■ **Data for the task**
+===+

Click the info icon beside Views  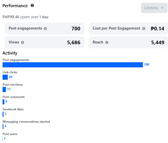click(23, 42)
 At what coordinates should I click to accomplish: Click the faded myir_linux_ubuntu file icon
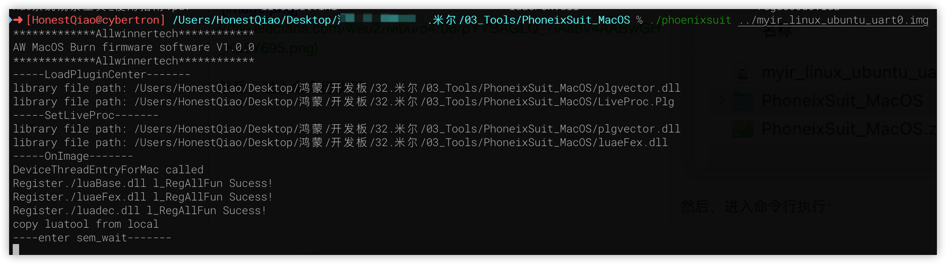click(x=743, y=73)
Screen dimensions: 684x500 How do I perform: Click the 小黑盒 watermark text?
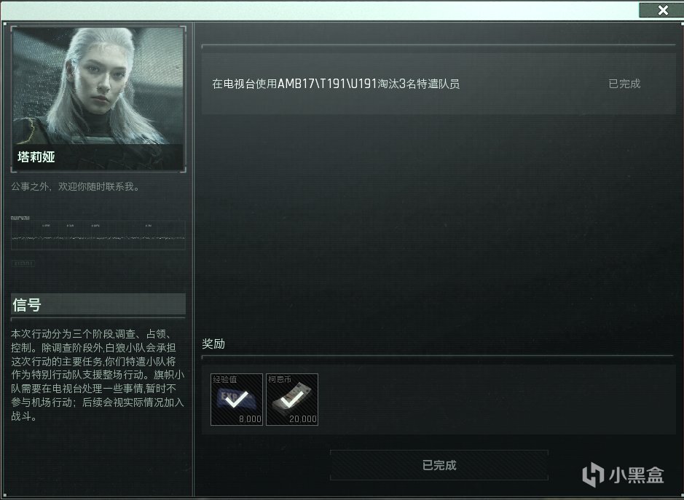click(637, 475)
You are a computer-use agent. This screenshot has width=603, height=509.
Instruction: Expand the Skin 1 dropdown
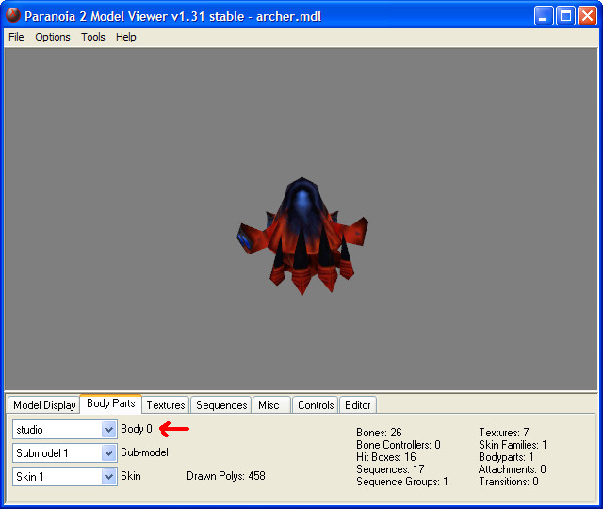click(x=108, y=477)
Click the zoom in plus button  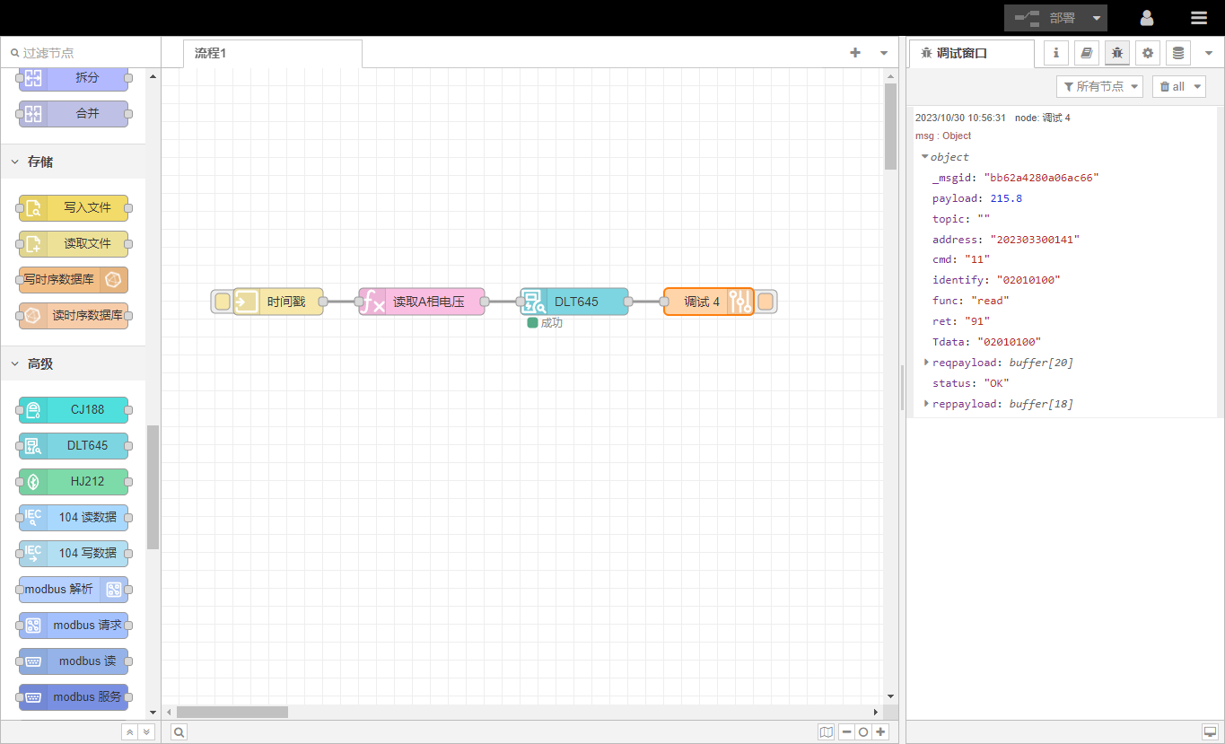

+===+

Only the lines from the one containing "Instruction: Expand the Skin 1 dropdown" through the last line of the data belong in the copy, both included and reproduced exactly. Pictures do not.

■ **Answer for this exercise**
Instruction: Expand the Skin 1 dropdown
click(x=108, y=477)
Click the zoom in plus button  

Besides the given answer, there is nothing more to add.